* **ASSIGNMENT**
Filter the listing below for "Exam" and report every line that has it.
/---
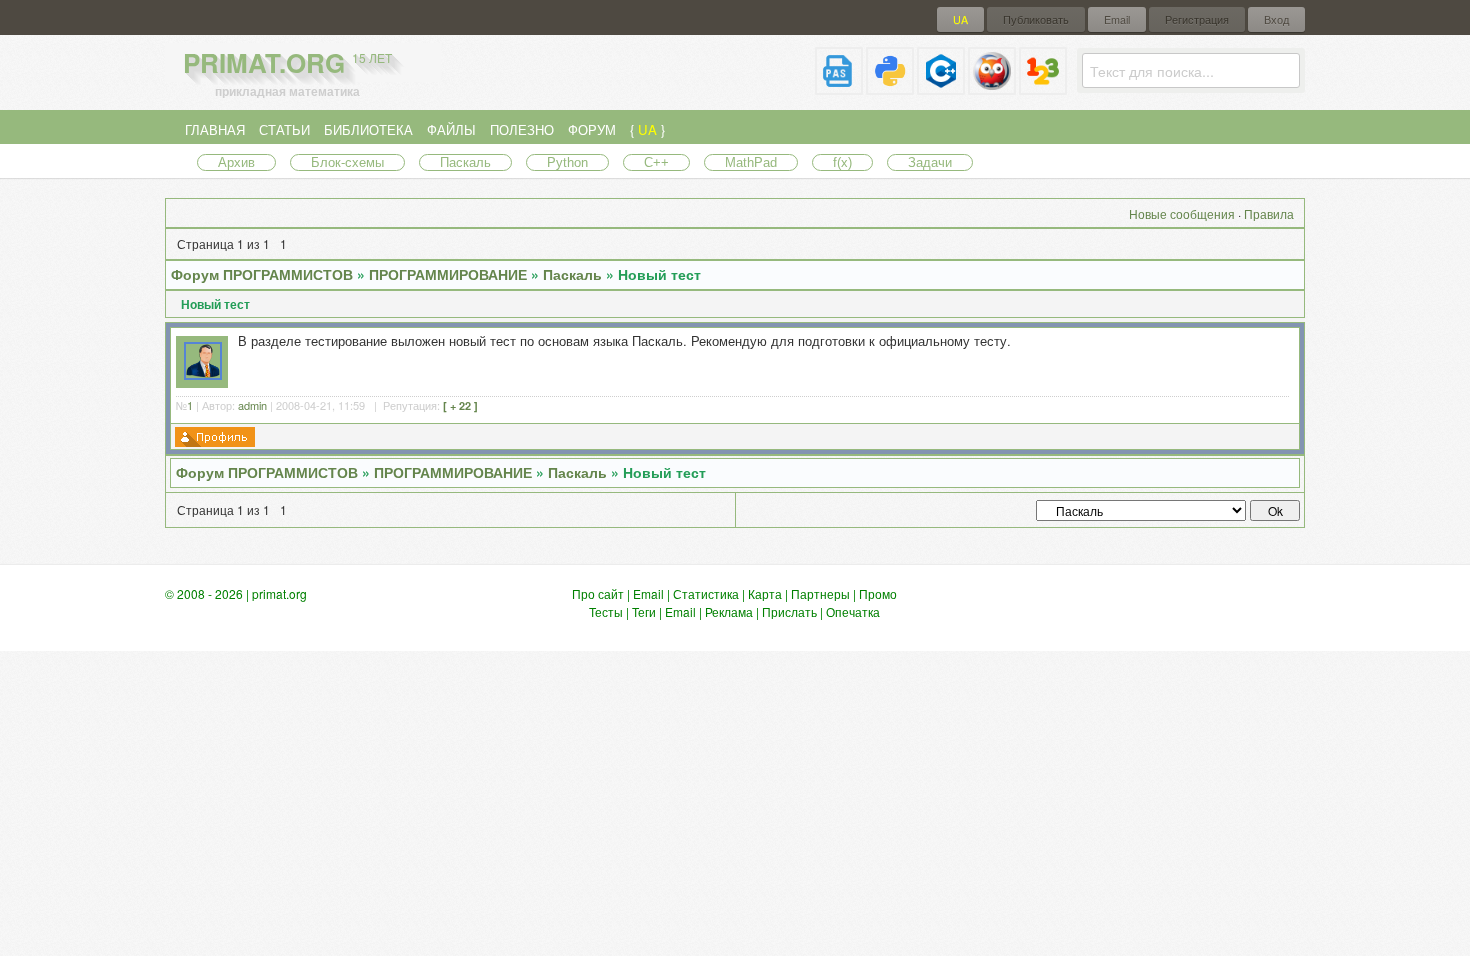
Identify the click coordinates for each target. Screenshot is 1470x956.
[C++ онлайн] (941, 86)
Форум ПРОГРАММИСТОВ (262, 274)
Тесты (606, 611)
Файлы (451, 129)
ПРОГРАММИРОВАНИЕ (448, 274)
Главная (215, 129)
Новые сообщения (1182, 213)
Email (1117, 19)
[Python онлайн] (890, 86)
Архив (236, 162)
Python (567, 162)
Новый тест (659, 274)
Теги (644, 611)
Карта (765, 593)
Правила (1269, 213)
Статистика (706, 593)
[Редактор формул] (1043, 86)
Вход (1276, 19)
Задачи (930, 162)
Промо (878, 593)
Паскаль (465, 162)
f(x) (842, 162)
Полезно (522, 129)
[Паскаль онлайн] (839, 86)
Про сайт (598, 593)
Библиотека (368, 129)
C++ (656, 162)
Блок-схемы (347, 162)
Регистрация (1197, 19)
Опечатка (853, 611)
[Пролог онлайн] (992, 86)
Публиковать (1036, 19)
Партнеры (820, 593)
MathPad (751, 162)
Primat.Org (287, 62)
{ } (647, 129)
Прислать (789, 611)
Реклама (729, 611)
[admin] (203, 374)
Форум (592, 129)
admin (252, 405)
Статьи (284, 129)
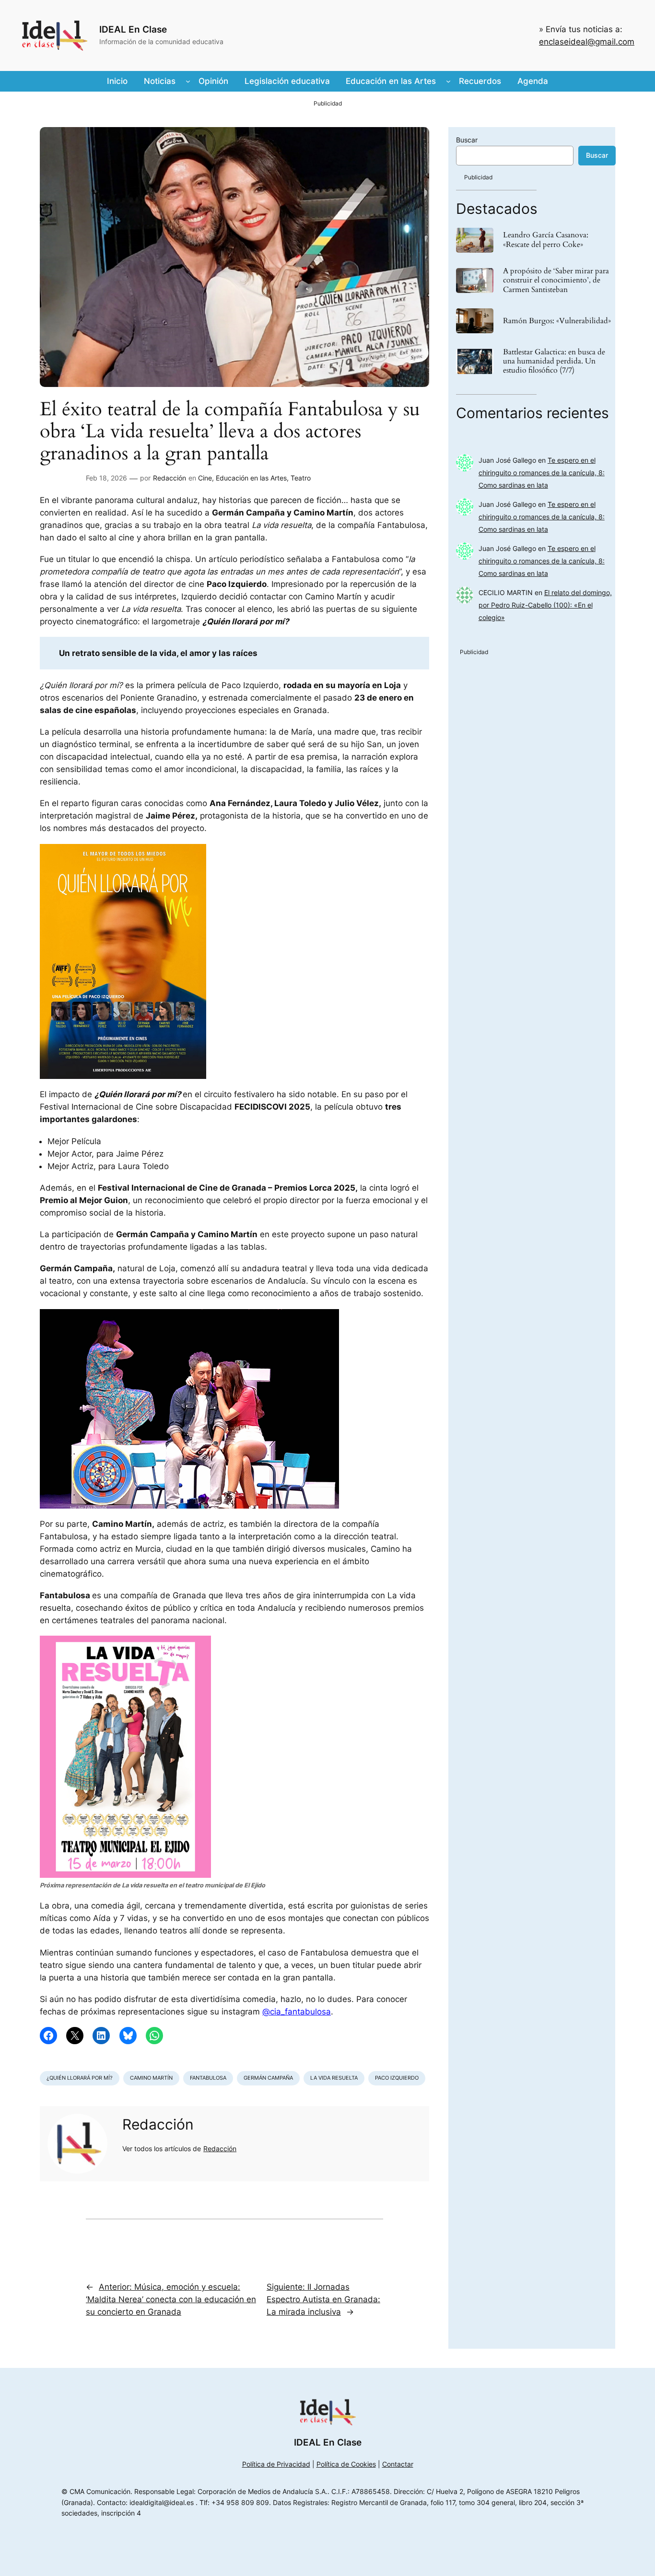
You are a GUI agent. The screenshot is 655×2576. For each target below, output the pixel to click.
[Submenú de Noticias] (188, 81)
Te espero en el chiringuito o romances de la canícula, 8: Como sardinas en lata (542, 472)
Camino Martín (151, 2077)
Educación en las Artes (251, 478)
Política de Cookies (346, 2464)
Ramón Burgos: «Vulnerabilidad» (557, 321)
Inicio (117, 81)
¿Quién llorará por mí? (80, 2077)
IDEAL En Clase (133, 29)
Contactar (397, 2464)
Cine (205, 478)
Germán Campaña (268, 2077)
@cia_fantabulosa (296, 2011)
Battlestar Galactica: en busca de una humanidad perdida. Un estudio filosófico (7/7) (554, 361)
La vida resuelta (334, 2077)
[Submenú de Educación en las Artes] (448, 81)
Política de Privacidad (276, 2464)
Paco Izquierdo (397, 2077)
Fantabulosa (208, 2077)
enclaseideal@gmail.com (586, 42)
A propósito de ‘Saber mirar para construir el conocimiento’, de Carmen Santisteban (556, 280)
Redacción (169, 478)
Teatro (301, 478)
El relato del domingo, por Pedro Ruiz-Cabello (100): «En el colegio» (545, 604)
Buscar (467, 140)
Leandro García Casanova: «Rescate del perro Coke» (545, 240)
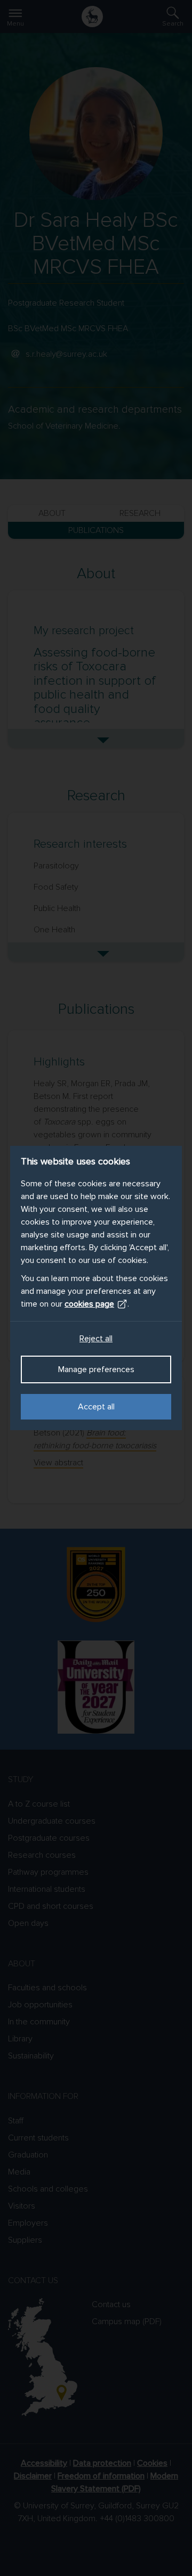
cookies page (89, 1304)
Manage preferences (96, 1369)
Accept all (96, 1406)
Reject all (96, 1338)
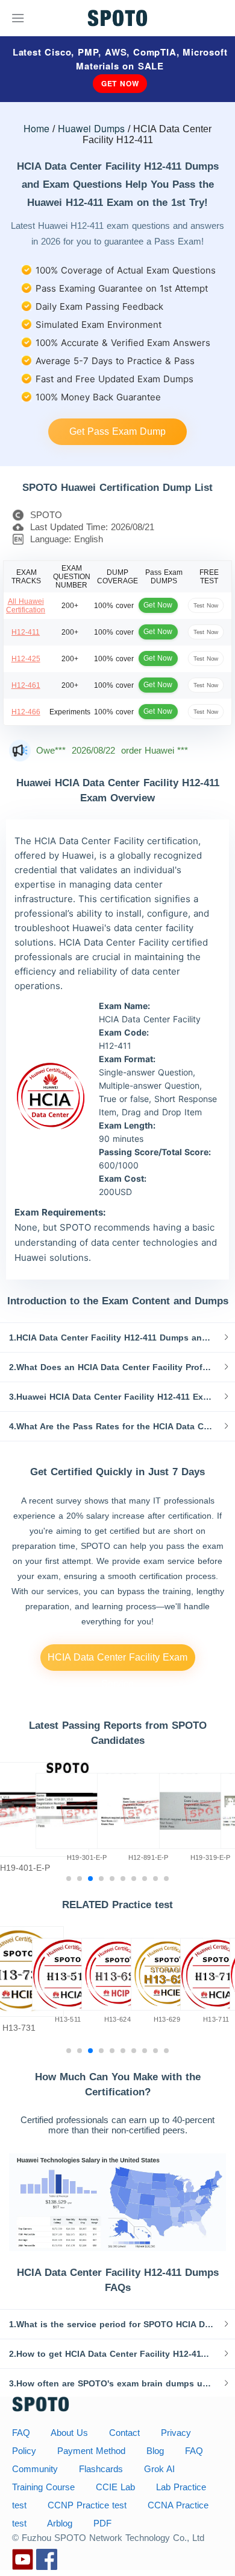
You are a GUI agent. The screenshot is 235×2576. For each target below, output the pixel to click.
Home (36, 128)
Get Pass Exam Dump (117, 431)
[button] (117, 1337)
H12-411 (25, 632)
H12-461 (25, 685)
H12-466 (25, 712)
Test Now (205, 605)
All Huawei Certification (25, 605)
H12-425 (25, 659)
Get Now (120, 83)
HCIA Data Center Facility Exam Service (117, 1661)
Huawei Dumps (91, 128)
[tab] (117, 1337)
\---
* **WRITTEN RESPONSE**
Get Pass Exam Dump (117, 431)
HCIA Data Center Facility Exam Service (117, 1661)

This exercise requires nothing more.